The problem -
Find all the lines in the entries below that hold the word "agent" and copy them.

Stored data entries:
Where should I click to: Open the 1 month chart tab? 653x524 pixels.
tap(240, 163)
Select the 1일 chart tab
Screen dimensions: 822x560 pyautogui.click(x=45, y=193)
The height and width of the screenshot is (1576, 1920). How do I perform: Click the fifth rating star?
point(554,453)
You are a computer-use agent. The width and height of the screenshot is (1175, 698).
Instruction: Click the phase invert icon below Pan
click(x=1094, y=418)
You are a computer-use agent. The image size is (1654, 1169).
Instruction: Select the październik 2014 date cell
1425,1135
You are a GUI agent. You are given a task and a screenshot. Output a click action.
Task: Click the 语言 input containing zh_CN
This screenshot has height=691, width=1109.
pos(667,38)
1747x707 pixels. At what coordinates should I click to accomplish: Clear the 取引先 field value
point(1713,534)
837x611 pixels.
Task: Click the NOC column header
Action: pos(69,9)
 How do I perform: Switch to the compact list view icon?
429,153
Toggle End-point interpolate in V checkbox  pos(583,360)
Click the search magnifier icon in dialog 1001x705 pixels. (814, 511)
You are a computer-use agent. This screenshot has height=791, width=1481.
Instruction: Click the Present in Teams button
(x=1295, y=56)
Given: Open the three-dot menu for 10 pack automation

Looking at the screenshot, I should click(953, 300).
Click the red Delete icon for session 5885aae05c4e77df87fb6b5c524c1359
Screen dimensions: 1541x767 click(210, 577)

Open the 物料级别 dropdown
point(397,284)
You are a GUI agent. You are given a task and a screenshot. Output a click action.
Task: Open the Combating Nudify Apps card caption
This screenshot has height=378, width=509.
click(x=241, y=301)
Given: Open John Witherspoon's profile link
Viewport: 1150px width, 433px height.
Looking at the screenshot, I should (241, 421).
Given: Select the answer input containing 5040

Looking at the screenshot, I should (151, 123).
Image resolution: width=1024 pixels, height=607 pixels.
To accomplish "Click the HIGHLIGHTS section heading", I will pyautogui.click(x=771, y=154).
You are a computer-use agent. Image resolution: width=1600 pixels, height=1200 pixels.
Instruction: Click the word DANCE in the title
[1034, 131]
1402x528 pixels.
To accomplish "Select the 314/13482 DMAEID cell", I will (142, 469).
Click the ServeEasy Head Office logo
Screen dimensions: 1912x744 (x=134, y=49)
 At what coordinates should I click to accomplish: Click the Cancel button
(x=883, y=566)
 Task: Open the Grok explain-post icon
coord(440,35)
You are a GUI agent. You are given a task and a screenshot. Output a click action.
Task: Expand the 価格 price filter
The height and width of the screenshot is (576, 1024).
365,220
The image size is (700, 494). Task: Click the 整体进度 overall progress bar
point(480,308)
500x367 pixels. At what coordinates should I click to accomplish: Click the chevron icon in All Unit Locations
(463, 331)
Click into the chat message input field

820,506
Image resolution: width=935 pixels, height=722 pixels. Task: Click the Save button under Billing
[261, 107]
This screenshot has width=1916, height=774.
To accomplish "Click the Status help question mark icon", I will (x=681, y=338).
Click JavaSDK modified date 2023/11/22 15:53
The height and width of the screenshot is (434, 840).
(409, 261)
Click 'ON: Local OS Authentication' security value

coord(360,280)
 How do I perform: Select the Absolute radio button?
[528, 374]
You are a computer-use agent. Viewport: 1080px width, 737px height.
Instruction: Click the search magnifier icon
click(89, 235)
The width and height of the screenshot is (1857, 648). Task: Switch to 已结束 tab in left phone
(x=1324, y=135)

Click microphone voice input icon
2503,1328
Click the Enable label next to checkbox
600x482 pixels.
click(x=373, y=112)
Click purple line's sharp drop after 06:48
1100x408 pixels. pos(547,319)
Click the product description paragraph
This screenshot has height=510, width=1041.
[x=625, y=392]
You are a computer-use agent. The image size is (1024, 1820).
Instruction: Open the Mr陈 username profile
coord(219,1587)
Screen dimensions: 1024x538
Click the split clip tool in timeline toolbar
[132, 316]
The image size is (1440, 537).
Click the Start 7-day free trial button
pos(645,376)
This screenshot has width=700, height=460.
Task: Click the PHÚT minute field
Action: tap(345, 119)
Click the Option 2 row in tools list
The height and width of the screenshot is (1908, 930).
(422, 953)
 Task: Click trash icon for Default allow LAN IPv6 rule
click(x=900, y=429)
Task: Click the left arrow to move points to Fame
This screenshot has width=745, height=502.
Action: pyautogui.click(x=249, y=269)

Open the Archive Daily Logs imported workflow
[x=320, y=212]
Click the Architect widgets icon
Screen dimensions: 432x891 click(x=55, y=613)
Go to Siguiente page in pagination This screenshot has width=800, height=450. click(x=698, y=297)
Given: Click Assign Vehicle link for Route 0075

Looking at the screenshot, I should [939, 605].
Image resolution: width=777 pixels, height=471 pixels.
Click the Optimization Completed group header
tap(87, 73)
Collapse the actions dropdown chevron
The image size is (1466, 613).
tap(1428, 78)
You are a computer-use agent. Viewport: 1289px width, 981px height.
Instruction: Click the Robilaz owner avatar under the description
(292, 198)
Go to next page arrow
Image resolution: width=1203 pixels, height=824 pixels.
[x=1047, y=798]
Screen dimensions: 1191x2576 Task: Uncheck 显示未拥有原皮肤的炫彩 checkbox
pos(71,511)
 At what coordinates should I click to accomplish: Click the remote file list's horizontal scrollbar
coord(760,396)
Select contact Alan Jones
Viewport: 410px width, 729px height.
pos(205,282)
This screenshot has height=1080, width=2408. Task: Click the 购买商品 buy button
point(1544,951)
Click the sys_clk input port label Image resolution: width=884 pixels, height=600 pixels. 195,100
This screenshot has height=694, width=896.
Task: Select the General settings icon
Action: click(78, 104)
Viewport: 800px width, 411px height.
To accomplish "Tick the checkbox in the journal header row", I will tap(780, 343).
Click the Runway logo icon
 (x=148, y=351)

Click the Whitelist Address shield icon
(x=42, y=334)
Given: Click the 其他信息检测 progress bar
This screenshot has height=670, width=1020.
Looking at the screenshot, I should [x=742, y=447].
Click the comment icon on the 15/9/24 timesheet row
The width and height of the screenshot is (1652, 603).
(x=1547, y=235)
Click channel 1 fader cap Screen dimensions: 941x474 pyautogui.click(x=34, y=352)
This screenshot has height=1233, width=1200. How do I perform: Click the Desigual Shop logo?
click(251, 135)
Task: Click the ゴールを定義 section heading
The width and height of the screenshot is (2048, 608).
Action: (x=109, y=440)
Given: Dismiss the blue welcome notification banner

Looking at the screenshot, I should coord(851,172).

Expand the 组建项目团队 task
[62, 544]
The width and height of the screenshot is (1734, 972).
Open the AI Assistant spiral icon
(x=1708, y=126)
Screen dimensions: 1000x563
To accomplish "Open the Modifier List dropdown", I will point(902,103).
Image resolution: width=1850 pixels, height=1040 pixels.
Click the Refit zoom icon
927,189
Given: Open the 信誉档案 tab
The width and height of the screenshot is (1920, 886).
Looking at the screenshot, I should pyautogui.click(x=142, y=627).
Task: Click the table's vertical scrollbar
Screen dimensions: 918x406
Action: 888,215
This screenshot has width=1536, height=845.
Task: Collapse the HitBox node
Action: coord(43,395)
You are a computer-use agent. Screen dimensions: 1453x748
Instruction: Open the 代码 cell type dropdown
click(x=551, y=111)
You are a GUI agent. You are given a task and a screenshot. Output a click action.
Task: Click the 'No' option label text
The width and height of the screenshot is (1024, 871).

Completed task -
You are a computer-use agent. The width and height of the screenshot is (1175, 698).
You are a computer-use agent. The image size is (1654, 1169).
You are a GUI agent. You are given a task and a screenshot. Output a click action.
You are a computer-use agent. This screenshot has height=791, width=1481.
You are a GUI agent. You are given a task and a screenshot. Output a click action.
You are a computer-use agent. Image resolution: width=1600 pixels, height=1200 pixels.
You are a GUI agent. You are given a task and a screenshot. Output a click action.
You are a computer-use agent. Viewport: 1080px width, 737px height.
You are a computer-use agent. The image size is (1024, 1820).
You are a computer-use agent. Viewport: 1289px width, 981px height.
You are a computer-use agent. Screen dimensions: 1453x748
You are a GUI agent. You are given a task and a screenshot. Output a click action.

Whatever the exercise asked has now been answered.